## Prompt
Only the lines of the data holding the string "badge" need to be returned.
══ Listed records
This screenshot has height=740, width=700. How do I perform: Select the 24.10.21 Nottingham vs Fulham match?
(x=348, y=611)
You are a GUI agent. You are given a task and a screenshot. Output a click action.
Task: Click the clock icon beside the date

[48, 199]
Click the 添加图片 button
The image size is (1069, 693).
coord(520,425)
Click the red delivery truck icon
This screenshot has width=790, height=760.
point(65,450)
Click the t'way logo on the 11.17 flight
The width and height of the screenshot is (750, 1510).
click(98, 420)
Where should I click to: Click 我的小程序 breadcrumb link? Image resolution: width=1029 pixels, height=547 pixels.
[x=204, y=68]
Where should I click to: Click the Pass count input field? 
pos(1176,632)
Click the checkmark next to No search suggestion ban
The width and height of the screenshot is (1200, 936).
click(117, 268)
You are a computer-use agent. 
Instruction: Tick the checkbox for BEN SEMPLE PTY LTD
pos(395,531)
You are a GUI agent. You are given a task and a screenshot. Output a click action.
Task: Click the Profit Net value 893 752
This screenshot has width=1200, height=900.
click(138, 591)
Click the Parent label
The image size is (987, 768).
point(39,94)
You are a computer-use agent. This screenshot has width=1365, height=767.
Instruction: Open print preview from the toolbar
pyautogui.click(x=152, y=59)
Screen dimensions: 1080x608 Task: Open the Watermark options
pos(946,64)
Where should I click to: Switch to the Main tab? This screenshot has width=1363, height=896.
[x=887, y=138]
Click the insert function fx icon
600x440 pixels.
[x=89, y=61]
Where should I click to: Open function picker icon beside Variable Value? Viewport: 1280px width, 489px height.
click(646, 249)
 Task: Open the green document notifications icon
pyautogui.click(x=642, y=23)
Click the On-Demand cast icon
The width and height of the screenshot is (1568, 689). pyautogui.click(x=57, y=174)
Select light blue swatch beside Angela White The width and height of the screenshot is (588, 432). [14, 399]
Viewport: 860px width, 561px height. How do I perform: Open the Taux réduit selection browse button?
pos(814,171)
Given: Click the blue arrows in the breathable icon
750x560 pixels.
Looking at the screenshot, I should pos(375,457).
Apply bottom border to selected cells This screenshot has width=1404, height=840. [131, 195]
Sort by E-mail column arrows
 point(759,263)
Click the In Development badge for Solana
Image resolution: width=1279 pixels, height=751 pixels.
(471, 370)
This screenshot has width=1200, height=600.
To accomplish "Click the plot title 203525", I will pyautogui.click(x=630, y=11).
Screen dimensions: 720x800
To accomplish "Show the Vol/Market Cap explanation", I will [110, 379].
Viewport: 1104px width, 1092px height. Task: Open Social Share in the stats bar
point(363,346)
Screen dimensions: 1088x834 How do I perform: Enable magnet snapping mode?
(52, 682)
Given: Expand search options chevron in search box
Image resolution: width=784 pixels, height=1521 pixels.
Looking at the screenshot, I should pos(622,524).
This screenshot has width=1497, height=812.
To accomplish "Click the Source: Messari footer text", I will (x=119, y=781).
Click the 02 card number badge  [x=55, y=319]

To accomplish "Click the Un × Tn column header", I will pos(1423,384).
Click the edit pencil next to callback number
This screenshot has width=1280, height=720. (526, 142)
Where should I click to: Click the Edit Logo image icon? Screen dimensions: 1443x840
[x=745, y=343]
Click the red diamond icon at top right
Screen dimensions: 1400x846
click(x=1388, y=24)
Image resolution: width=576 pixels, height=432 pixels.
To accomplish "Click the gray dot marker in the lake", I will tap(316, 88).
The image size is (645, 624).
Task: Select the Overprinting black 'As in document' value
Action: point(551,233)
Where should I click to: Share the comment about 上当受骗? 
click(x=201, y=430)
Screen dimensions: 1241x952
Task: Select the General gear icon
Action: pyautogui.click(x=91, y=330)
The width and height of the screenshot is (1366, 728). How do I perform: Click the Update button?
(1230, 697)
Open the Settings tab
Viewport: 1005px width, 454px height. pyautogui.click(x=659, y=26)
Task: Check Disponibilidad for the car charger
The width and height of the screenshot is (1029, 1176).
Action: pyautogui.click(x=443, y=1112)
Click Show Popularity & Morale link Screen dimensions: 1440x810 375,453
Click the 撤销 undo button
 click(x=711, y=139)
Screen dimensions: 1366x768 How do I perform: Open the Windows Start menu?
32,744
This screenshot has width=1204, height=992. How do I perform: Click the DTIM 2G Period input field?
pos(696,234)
════
## Response to this exercise
Click the In Development badge for Solana
Click the 02 card number badge  [x=55, y=319]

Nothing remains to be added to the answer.